(What you need to do):
Return each line of the items below that contains the string "value", with case counting.

** START OF Record set **

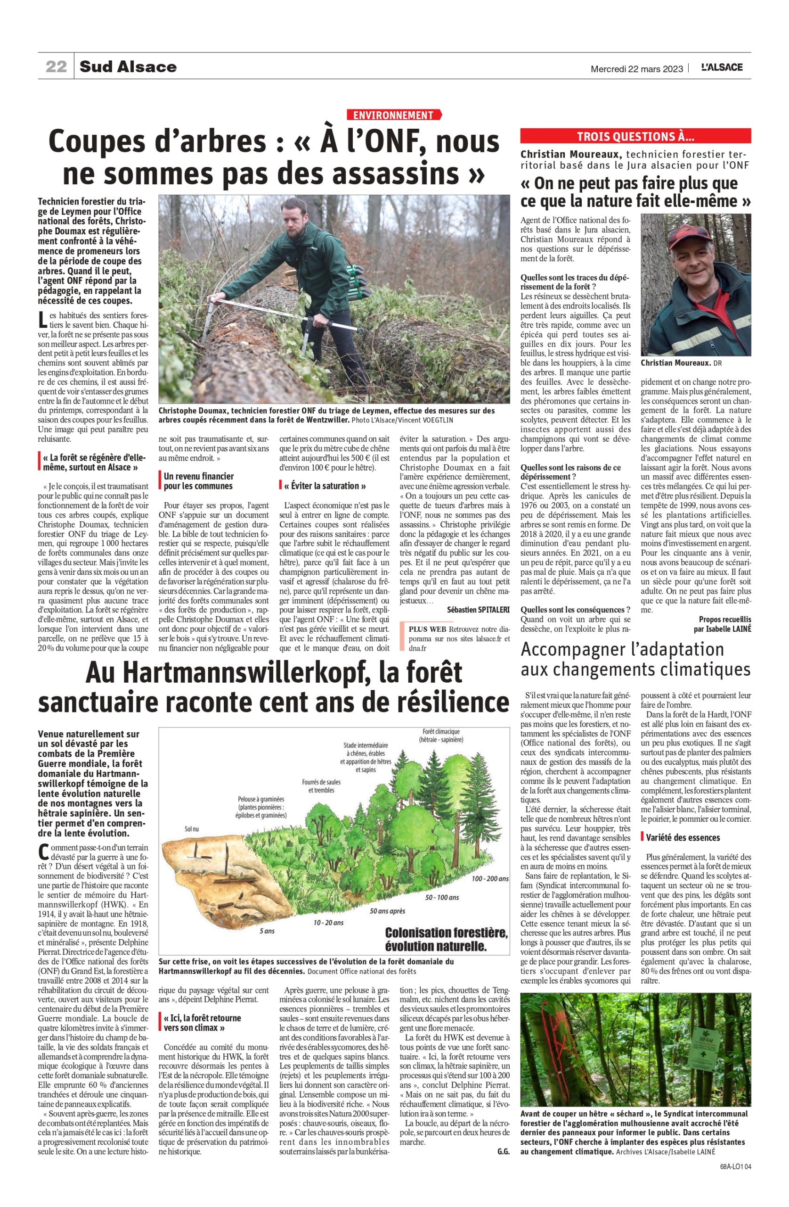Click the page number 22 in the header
[56, 67]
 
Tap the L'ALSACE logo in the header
[722, 67]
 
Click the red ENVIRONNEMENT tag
[393, 115]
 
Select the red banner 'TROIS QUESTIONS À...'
[635, 136]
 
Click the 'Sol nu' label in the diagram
[192, 829]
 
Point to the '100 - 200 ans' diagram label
[489, 878]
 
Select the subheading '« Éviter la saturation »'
[325, 486]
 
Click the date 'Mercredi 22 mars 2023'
[636, 68]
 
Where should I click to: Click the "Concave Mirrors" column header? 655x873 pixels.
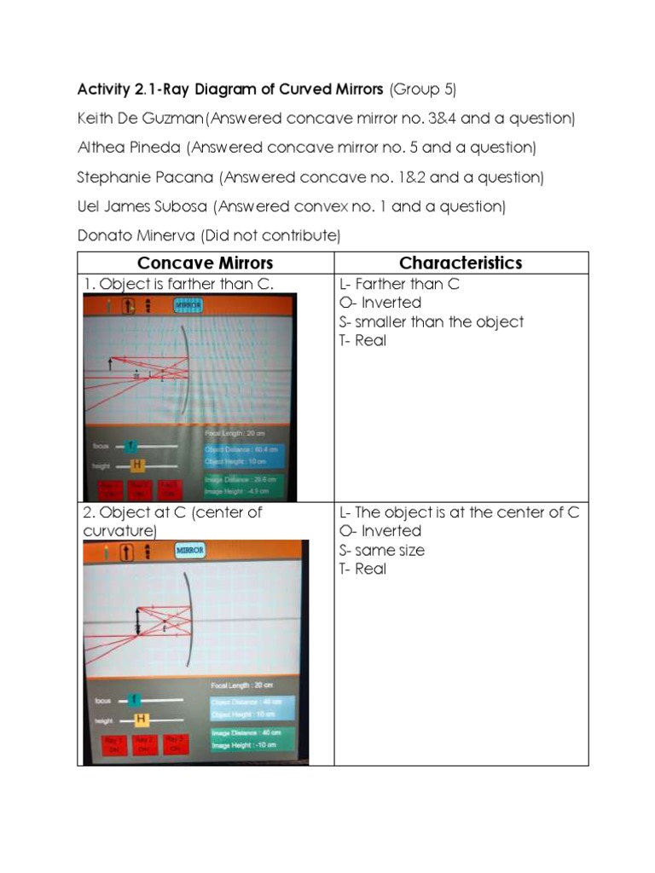tap(205, 263)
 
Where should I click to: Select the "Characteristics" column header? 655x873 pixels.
tap(461, 263)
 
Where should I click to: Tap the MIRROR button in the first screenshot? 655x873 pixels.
tap(188, 304)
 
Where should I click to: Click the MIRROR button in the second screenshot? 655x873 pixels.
tap(189, 551)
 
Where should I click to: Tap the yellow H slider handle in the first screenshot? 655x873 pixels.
tap(136, 465)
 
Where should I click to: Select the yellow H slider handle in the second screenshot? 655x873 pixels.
tap(141, 719)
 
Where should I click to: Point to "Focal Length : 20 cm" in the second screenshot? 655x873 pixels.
tap(242, 685)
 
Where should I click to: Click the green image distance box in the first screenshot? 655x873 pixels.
tap(242, 485)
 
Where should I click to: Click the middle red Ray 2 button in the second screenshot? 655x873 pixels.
tap(143, 743)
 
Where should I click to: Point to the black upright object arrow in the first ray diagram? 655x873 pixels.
tap(110, 365)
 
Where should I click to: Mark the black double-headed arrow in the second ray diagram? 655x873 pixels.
tap(137, 619)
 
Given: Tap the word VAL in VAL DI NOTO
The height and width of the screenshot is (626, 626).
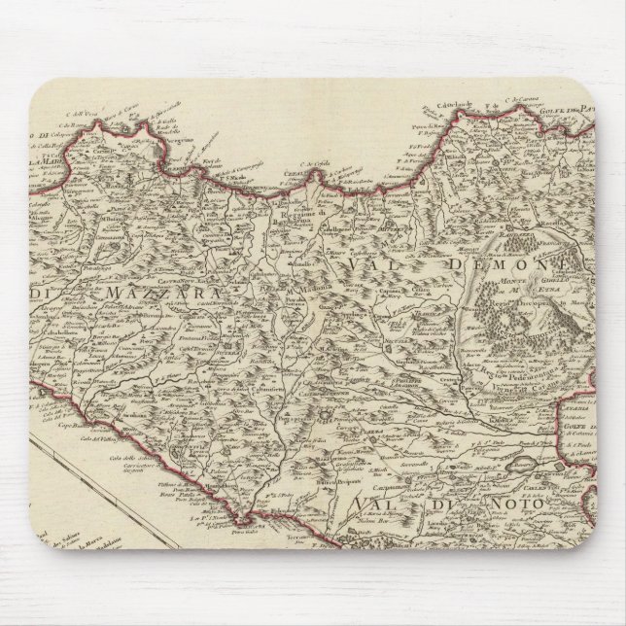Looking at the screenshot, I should point(375,504).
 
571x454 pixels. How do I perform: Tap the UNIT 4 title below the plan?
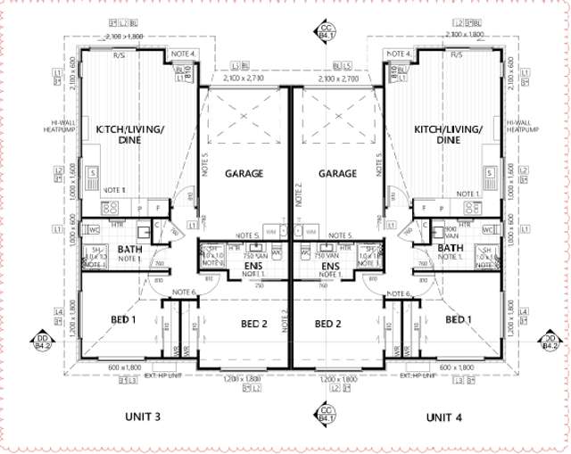coord(443,417)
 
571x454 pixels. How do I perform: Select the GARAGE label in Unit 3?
coord(244,174)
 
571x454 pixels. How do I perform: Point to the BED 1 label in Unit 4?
coord(459,320)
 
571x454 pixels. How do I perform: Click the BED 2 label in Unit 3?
coord(252,323)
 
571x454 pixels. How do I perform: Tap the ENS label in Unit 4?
coord(330,267)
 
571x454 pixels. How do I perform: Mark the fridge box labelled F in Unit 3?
coord(160,208)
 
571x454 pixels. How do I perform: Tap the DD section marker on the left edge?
coord(41,342)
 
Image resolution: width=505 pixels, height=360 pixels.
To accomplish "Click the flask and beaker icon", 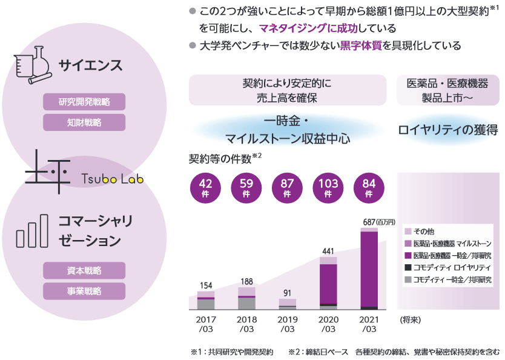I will pos(32,66).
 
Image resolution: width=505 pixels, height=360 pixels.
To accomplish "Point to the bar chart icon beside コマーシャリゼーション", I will pos(32,230).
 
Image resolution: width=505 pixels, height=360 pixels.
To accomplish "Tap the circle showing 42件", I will pos(205,187).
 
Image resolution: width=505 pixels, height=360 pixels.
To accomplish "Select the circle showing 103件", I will pos(328,187).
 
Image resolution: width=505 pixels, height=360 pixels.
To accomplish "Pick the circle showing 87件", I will pos(287,187).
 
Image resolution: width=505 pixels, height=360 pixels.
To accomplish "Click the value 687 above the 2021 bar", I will pos(370,222).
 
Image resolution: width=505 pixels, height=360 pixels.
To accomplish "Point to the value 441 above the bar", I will pos(328,251).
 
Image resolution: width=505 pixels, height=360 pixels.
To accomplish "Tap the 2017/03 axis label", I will pos(206,324).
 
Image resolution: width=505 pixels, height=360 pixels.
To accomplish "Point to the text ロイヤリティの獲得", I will pos(447,129).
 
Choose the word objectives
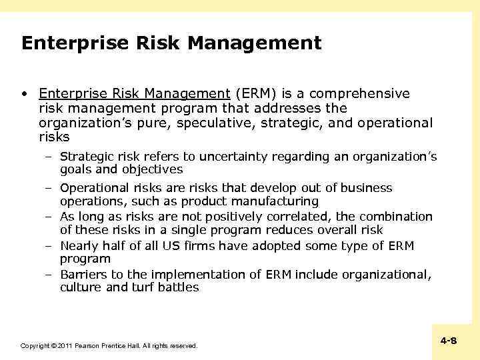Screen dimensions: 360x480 (x=151, y=169)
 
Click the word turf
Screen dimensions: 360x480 (x=141, y=287)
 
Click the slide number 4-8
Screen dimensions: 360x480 (x=448, y=341)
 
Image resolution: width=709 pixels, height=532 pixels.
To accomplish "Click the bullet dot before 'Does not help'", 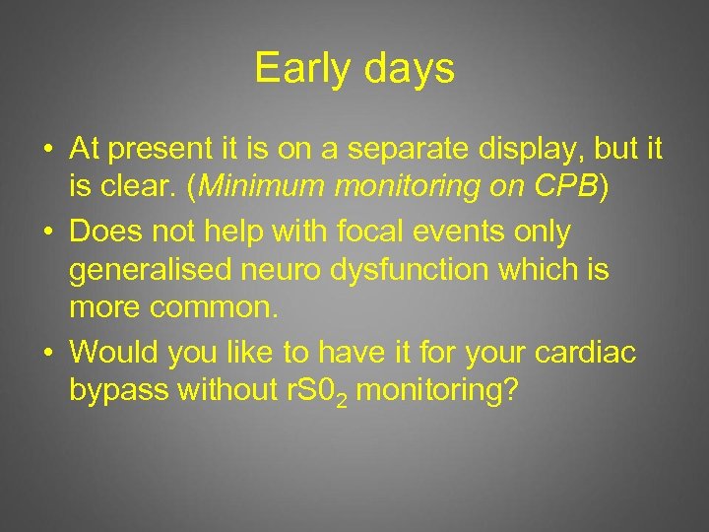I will [x=47, y=233].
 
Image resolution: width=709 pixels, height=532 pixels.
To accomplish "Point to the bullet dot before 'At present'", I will [x=47, y=151].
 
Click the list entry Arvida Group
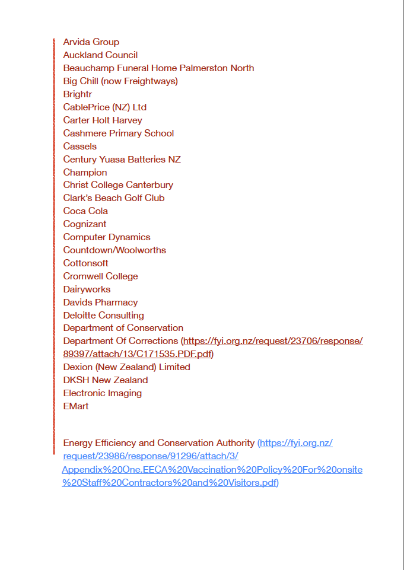pos(91,42)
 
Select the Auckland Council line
pos(100,55)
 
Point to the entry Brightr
pos(77,94)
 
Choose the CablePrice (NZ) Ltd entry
pos(104,107)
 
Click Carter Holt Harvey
pos(103,120)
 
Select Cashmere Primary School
pos(118,133)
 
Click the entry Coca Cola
pos(85,211)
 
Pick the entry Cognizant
pos(85,224)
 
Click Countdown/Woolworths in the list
pos(114,250)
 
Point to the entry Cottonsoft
pos(85,263)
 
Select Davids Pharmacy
pos(100,302)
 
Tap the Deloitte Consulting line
pos(103,316)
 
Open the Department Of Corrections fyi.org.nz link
pos(273,342)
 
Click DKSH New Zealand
pos(105,380)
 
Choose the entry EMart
pos(75,406)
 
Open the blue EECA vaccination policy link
pos(212,470)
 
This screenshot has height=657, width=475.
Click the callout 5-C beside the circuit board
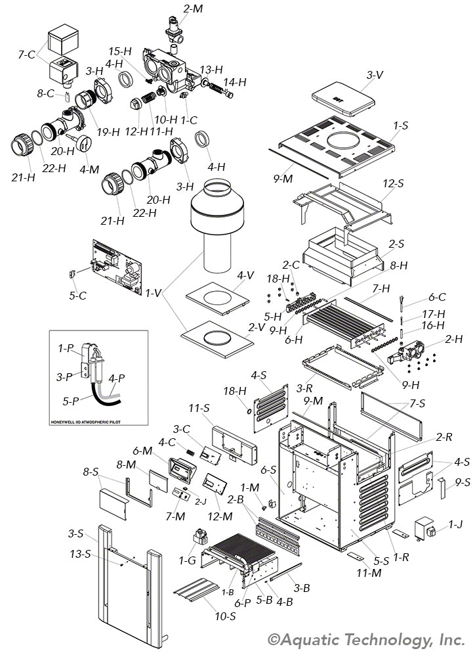pos(77,296)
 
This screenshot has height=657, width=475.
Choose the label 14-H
pos(235,82)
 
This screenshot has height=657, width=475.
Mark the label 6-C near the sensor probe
pos(438,296)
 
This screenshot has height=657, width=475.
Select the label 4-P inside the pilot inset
pos(116,378)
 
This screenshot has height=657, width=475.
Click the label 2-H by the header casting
pos(453,340)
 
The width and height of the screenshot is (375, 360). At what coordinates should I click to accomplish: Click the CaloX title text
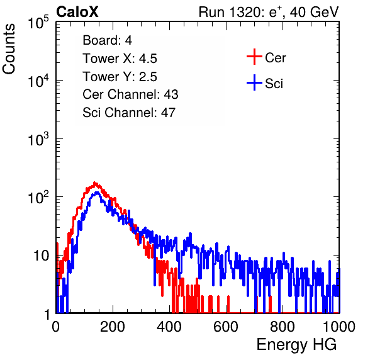[x=77, y=12]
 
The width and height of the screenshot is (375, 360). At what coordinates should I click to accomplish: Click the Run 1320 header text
[x=269, y=12]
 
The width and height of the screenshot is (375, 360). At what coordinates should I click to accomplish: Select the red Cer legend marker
[x=254, y=57]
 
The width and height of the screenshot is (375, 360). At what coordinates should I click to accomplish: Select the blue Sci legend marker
[x=254, y=82]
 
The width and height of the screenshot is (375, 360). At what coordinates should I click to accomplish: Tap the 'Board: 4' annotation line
[x=107, y=40]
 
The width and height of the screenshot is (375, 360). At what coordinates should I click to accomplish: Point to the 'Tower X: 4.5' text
[x=120, y=59]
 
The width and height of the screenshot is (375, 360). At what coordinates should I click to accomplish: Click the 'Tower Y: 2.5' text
[x=120, y=77]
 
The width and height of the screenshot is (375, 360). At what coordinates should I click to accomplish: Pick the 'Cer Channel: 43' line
[x=130, y=94]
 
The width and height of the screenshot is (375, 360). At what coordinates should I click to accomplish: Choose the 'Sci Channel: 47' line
[x=129, y=113]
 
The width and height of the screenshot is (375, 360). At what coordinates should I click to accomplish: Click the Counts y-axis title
[x=9, y=49]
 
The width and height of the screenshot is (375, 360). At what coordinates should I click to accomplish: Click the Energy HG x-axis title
[x=296, y=345]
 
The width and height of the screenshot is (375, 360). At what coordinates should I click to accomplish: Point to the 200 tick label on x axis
[x=113, y=327]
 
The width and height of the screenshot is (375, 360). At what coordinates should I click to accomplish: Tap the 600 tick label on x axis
[x=226, y=327]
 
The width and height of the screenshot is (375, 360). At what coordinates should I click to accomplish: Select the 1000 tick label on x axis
[x=339, y=327]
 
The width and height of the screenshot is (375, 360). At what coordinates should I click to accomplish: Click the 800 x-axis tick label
[x=283, y=327]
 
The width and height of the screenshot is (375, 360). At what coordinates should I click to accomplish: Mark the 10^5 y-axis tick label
[x=38, y=23]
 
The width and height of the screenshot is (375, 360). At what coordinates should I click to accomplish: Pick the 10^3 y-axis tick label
[x=38, y=139]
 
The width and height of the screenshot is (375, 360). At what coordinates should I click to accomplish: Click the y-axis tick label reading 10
[x=42, y=256]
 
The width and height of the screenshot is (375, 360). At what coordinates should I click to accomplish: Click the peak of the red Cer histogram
[x=95, y=183]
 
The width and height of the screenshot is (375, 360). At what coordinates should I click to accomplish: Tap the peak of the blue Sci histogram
[x=97, y=192]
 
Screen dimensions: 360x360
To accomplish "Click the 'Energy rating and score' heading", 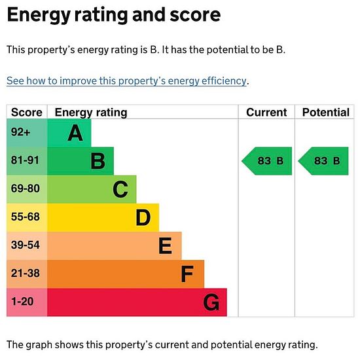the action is pos(114,16).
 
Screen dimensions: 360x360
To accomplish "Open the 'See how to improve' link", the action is pos(126,81).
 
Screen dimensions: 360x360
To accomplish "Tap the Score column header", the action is pos(27,113).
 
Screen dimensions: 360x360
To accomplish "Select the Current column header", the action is pos(266,113).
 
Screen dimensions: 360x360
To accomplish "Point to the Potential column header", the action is pos(326,113).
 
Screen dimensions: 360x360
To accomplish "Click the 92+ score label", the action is pos(20,132).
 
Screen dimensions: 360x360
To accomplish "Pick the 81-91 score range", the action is pos(25,160).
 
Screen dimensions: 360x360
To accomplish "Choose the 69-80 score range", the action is pos(26,189).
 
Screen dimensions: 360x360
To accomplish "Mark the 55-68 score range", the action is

** END OF Record set **

(Task answer):
To accomplish "Click the value 687 above the 2021 bar", I will pos(370,222).
To accomplish "Point to the value 441 above the bar", I will pos(328,251).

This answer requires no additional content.